А я пошел к остановке. Маршрутка подскочила махом, и я сел, даже не посмотрев, куда она идет. В город — и ладно. Дальше разберусь.

В жарком, невкусно пропахшем салоне я начал пугаться, как дурак. Пугаться, успокаиваться и тут же снова пугаться. Дернулся, что денег нет — проезд оплатить не смогу, водила докопается, полицию вызовет, скандал, все такое, — и здравствуй, дурка. Но деньги нашлись вместе с ключами от квартиры во внутреннем кармане, несколько бумажек, сплющенных между паспортом и страховым. Вроде столько же, сколько было. А еще говорят, в больницах воруют. Глупости это. Неинтересно им воровать, а может, некогда — еле успевают больных людей железками протыкать, а нормальных закошмаривать.

Еще я затрепетал от взгляда толстой тетки, сидевшей слева. Она смотрела на меня сурово и изучающе, как санитарка или завуч. Я решил, что тетка из больницы, узнала меня или догадалась, что я беглый, больной и достойный принудительной госпитализации с усиленным прокапыванием, и теперь потихонечку позвонит, нас обгонит воющая «скорая», и на первой остановке меня выковырнут из салона, успокоят укольчиком и вернут в больничку. Навсегда. Или там до совершеннолетия. И на учет поставят. Буду жить при дурке, как разоблаченный маньяк из кино.

Но тут тетка покрепче перехватила блестящую черную сумочку, прижав ее к животищу пухлыми руками, и посмотрела на меня совсем грозно. Я сообразил, что она просто боится воров, трудных подростков и вообще всего на свете. Отвернулся и уставился в окно — вдоль носа и кепки соседа. Мимо стекла пробегали голые черные деревья, а разноцветные дома чуть подальше мне были не видны. Поэтому пейзаж выглядел неуютно и как-то жутенько, как в игре, — вокруг минус двадцать, Полярный круг и постапокалипсис.

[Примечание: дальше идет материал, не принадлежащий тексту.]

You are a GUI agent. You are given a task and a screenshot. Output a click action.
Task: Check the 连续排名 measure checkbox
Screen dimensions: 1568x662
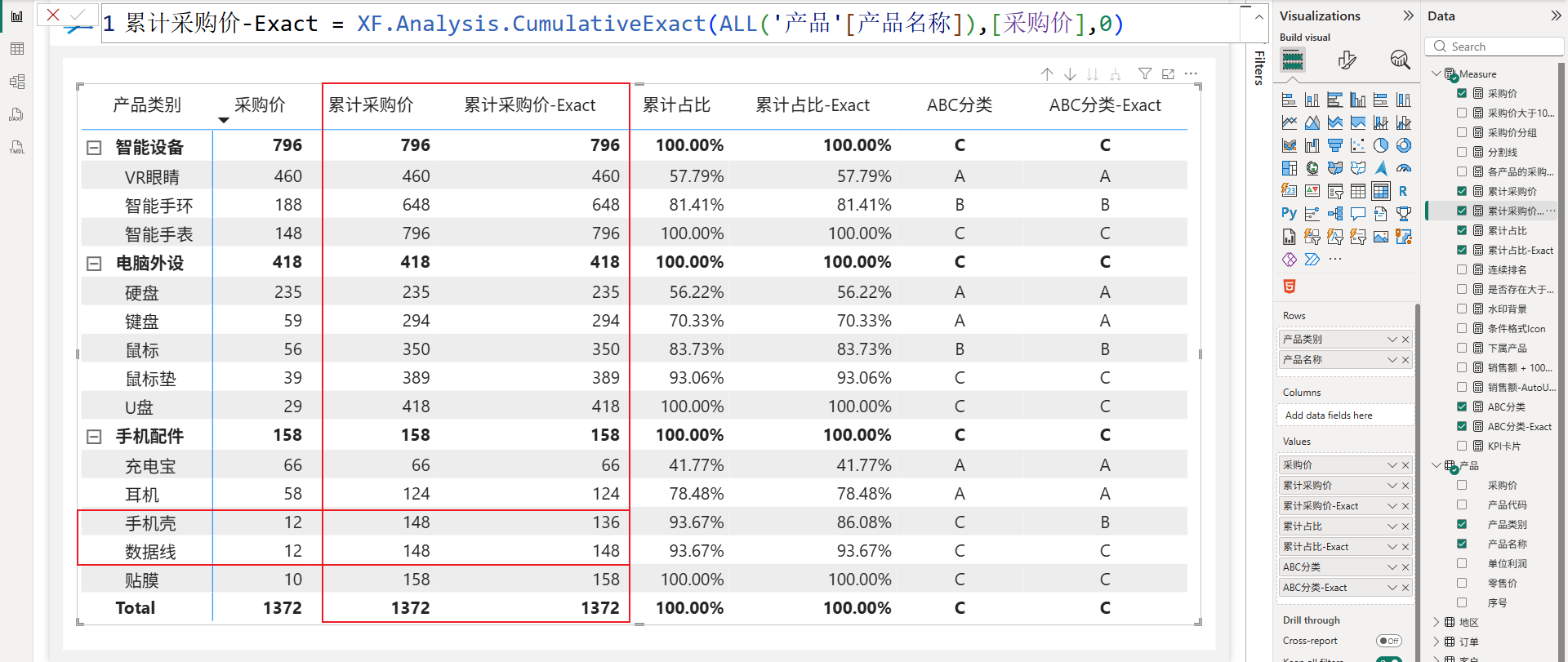1462,269
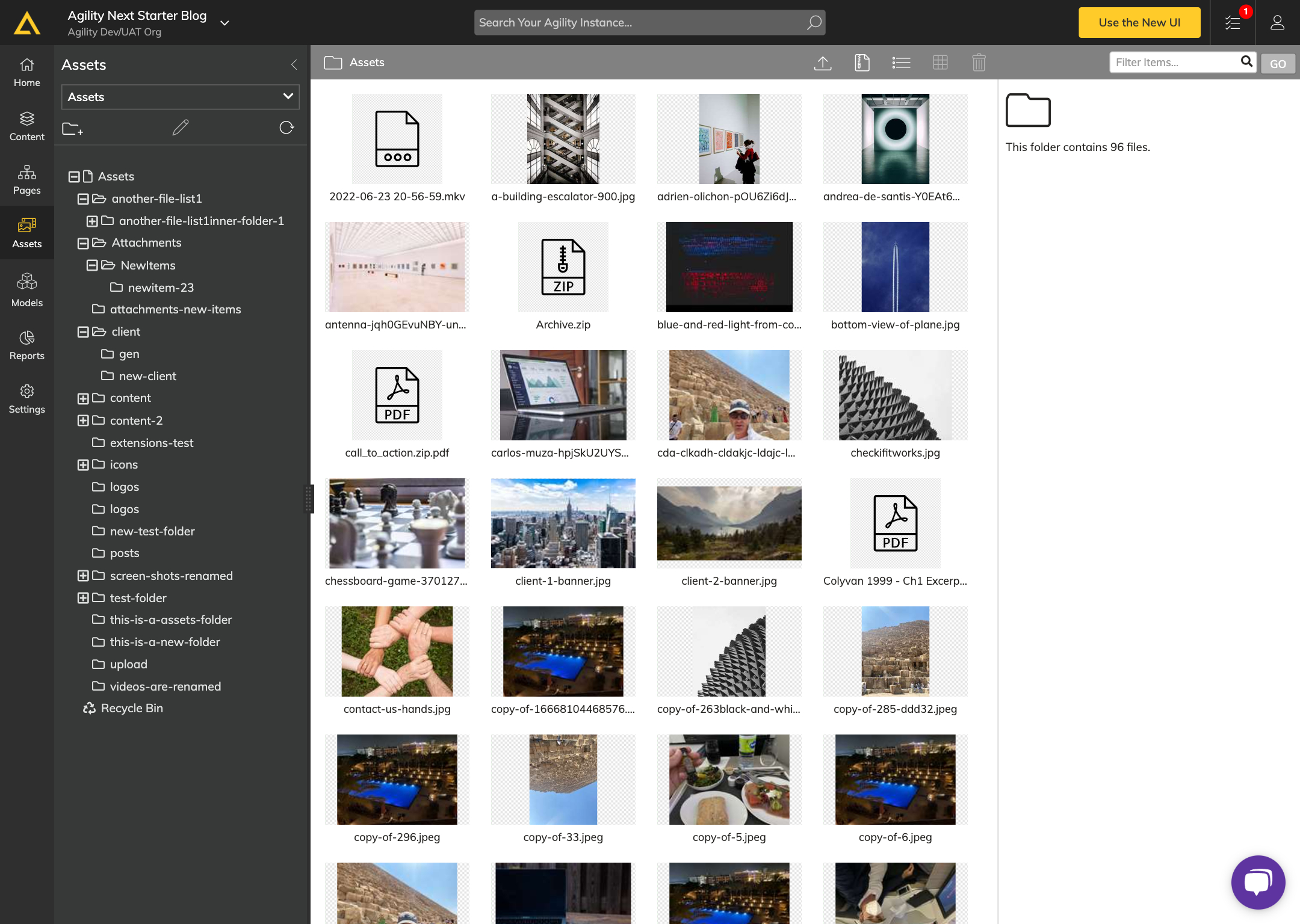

Сейчас домой приеду, там тепло, чисто — и настоящий постапокалипсис в компе, подумал я и испугался в очередной раз. Сообразил наконец, что не надо меня выслеживать и догонять на «скорой». Я зарегистрирован как больной терапевтического отделения ДРКБ, и у тети Тани в журнале записаны все мои данные, включая номер полиса, домашний адрес и телефон. Чем гоняться, проще позвонить да приехать.

Да пусть хоть иззвонятся, подумал я злобно. Трубку не сниму, дверь не открою. Ломать права не имеют. Свободны, танцуйте сами.

— Выходишь сейчас? — спросил сосед.

Я вздрогнул, помотал головой и подвинулся, чтоб он прошел. А он застрял, растопырившись мне почти в лицо. Я неудобно вывернул голову. Ага, сумку изпод сиденья выдернуть не может — под ноги поставил, а теперь она поперек встала и застряла. Я потянулся и выправил сумку. Синий матерчатый ремень ушуршал мимо, дядька поблагодарил, качнулся, потому что маршрутка доехала до остановки, и вылез в проход. А я так и замер в неудобной позе, пытаясь понять, показалось мне или за остановочным павильоном действительно мелькнула синяя фигурка.

— Парень, ты пройти-то дашь? — спросили сзади.

Я убрал было ноги, но тут же выкинул их в проход, вскочил и торопливо пошел к выходу. За спиной заворчали, но это пофиг. В груди и животе пела сладкая пустота.

Кажется, не показалось. Кажется, нашел.

Я выскочил из маршрутки, чуть не опрокинув кого-то, чуть не махнув подошвами выше ушей и чуть не схлопотав по тыкве сумкой общественницы, возмущенной моим поведением. Устоял, буркнул: «Простите» и, не оглядываясь, побежал к десятиэтажкам, между которыми скрылась синяя фигурка.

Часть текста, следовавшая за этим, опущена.